A man believes that by pushing a particular button, he will cause a woman to be given a million dollars. He believes this for good reasons, and could not have been expected to think otherwise. But when he pushes the button, the relevant machine explodes instead.
In such a case, the woman was killed, but he was not a killer.
Concerning your point about rape and crime, there is no logical implosion if we do not assume that all instances of rape are instances of crime. (Just as we should not assume, in the scenario just described, that the instance of killing was an instance of crime.)
The “rape” in “rape culture,” btw, is not referring to the crime of rape.
Exactly, with an added dose of "wtf Stoid?! Sorry to escalate but seriously, this is clear cut.
Those are worthy goals, but you should very much care about the criminal/conviction aspect because the very word rape is defined by its criminal aspect:
Cite
"unlawful sexual intercourse or any other sexual penetration of the vagina, anus, or mouth of another person, with or without force, by a sex organ, other body part, or foreign object, without the consent of the victim. "
So how do you propose we prevent them in the first place?
stoid has brought up some good points and in the case above I would say that indeed, a rape has occurred because consent can (and should be able to) be withdrawn at any time. Does that mean you can say no after the fact? I would say not.
First of all, yes, it would be just. Second of all, she doesn’t “decide” to take him to court over it.
I think you’re laboring under a number of misapprehensions about sexual assault in the world – to put a name to it, I think you believe that opinions about these kinds of scenarios meaningfully inform our real-world approach to defining what sexual assault is, when in reality, they don’t help much.
I believe this because you’ve said a lot of things, but for an example, you typed the sentences
and the thing is, as long as we are imagining scenarios where we apply the labels “very willingly” and “suddenly… no,” we’re wasting our time vis a vis trying to address sexual assault in the cold, hard, sad reality you’ve been mentioning.

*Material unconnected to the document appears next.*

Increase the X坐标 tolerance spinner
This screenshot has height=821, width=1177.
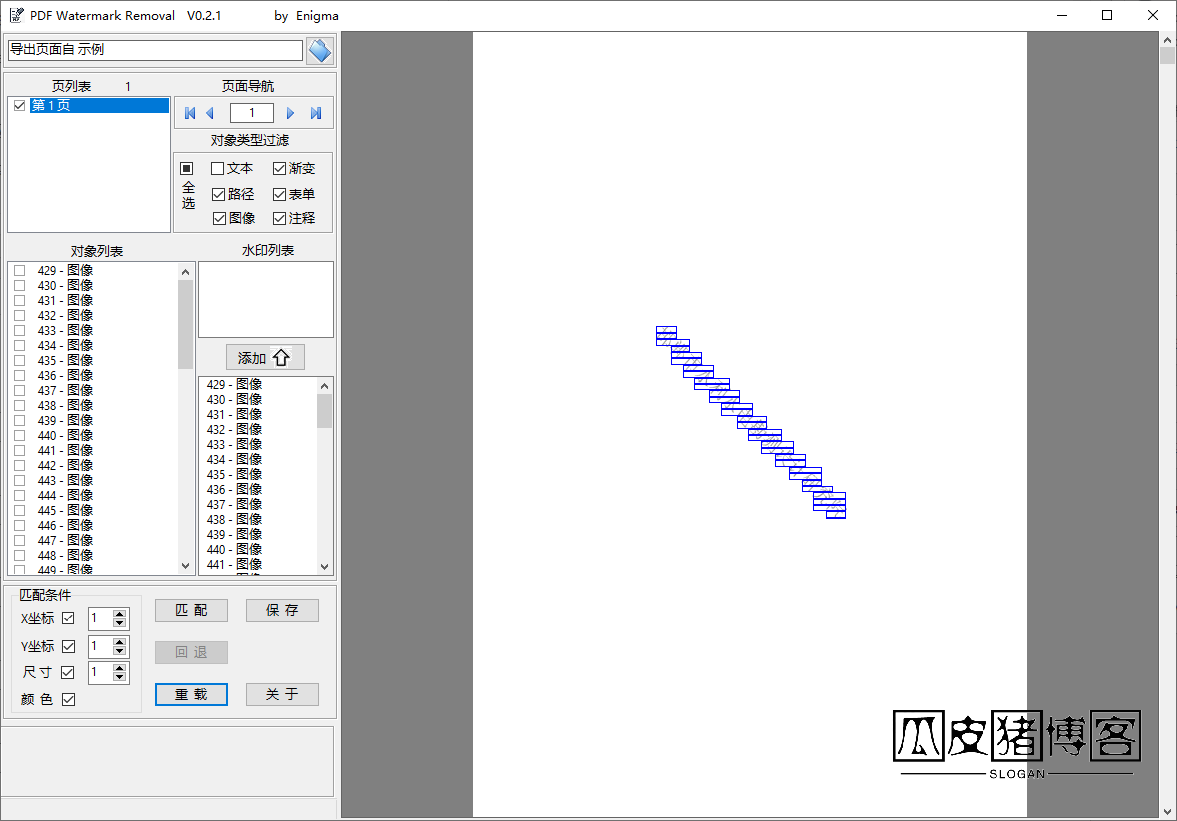tap(120, 614)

Everything that is complicated about sexual assault is neatly shucked away by conjuring up a scenario where we have certainty about the capital-T Truth of this unfathomable lightning-quick change of heart. We’re assuming a particular perspective on the trickiest part, setting up the facts that way, and then saying “now, in a situation with these facts, wouldn’t you agree that …?”.
Along these same lines, I would be interested to know which of those two parties is among your closest friends, except that I’m pretty sure I don’t need you to tell me.